(What is asked)
Rewrite the items below, replacing "Screen dimensions" with "Screen size" everywhere and changing nothing else. Leave the pictures out of your answer.

===== Records shown

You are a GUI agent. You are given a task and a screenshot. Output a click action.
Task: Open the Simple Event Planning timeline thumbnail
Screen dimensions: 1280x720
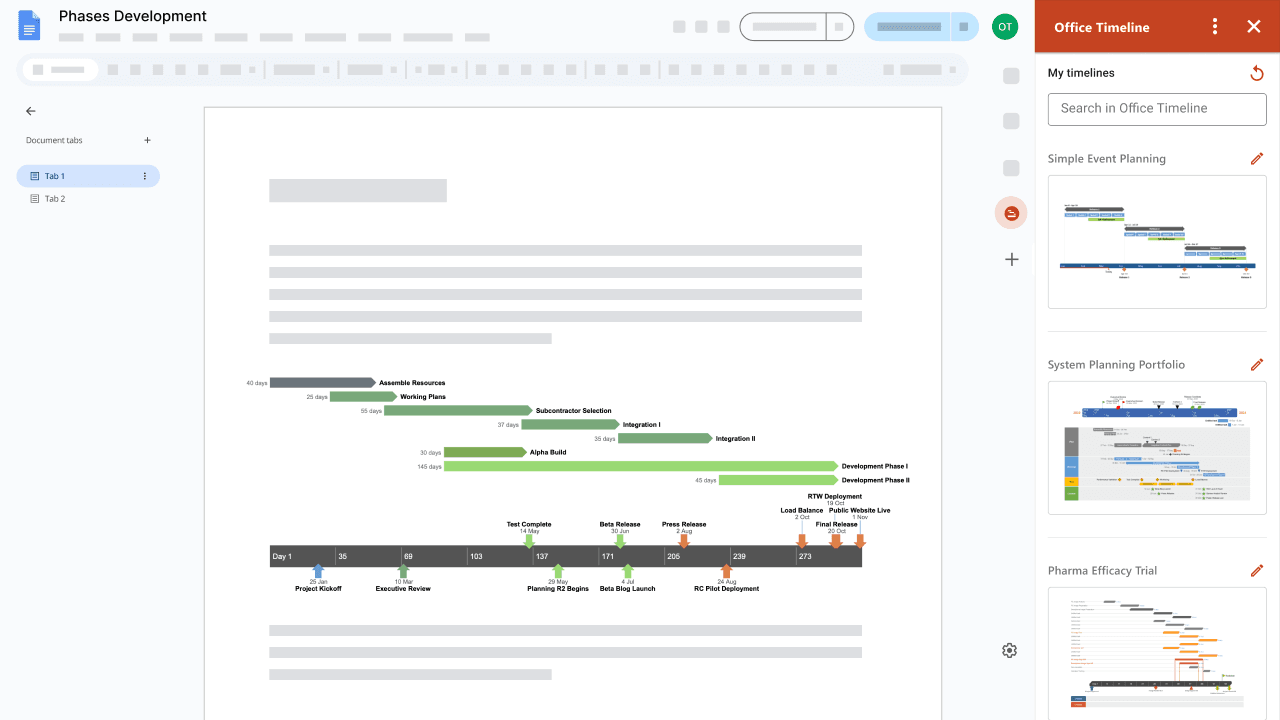point(1156,241)
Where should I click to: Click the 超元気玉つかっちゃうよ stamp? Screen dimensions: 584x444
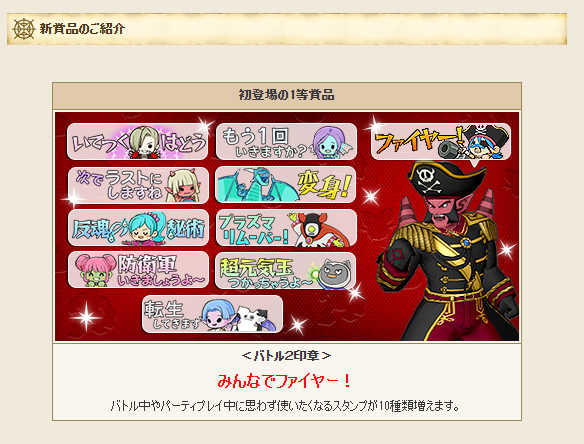coord(286,270)
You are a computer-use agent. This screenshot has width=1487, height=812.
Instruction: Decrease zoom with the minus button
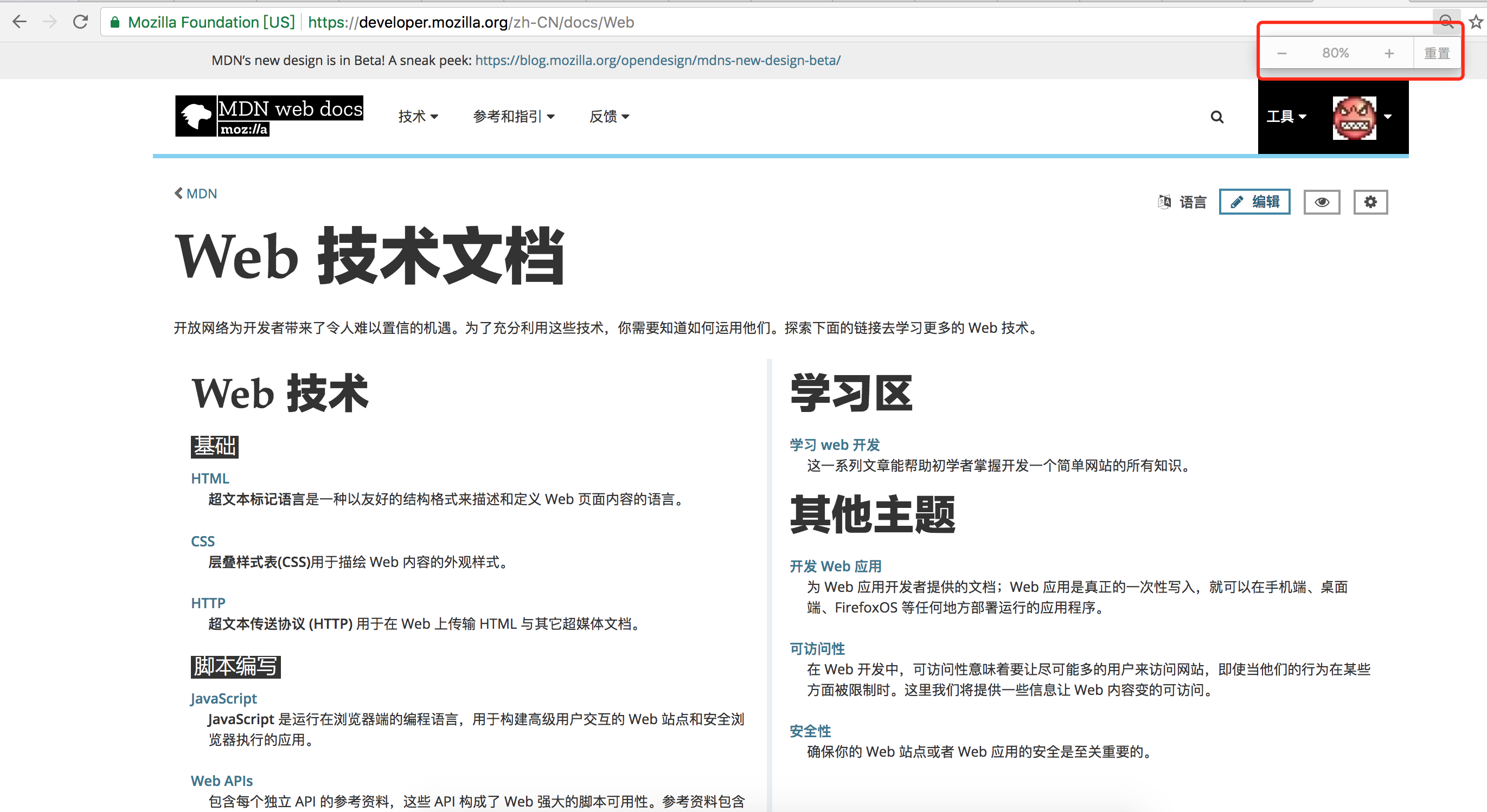pyautogui.click(x=1281, y=54)
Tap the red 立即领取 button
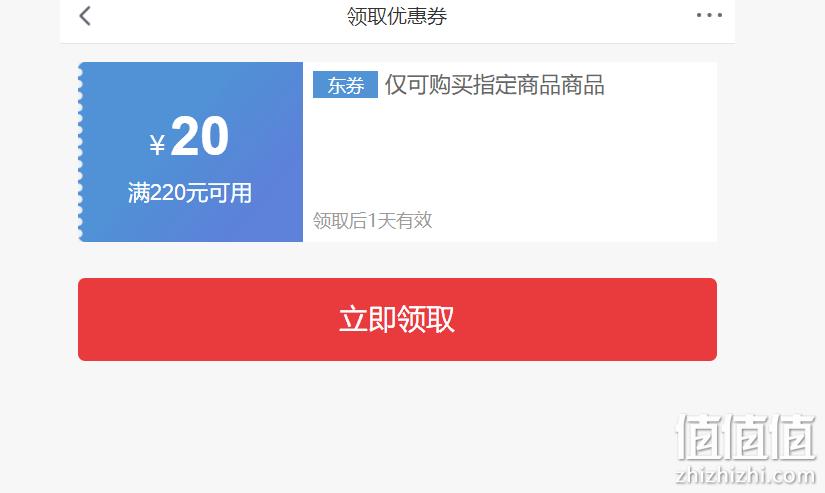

==========

(Solution to this problem)
You are a GUI agent. You are given a task and a screenshot. Output a click action.
Task: Open the Simple Event Planning timeline thumbnail
Screen size: 1280x720
point(1156,241)
Where should I click to: Click the 超元気玉つかっちゃうよ stamp? Screen size: 584x444
coord(286,270)
You are a computer-use agent. This screenshot has width=1487, height=812.
Instruction: Decrease zoom with the minus button
pyautogui.click(x=1281, y=54)
Tap the red 立即领取 button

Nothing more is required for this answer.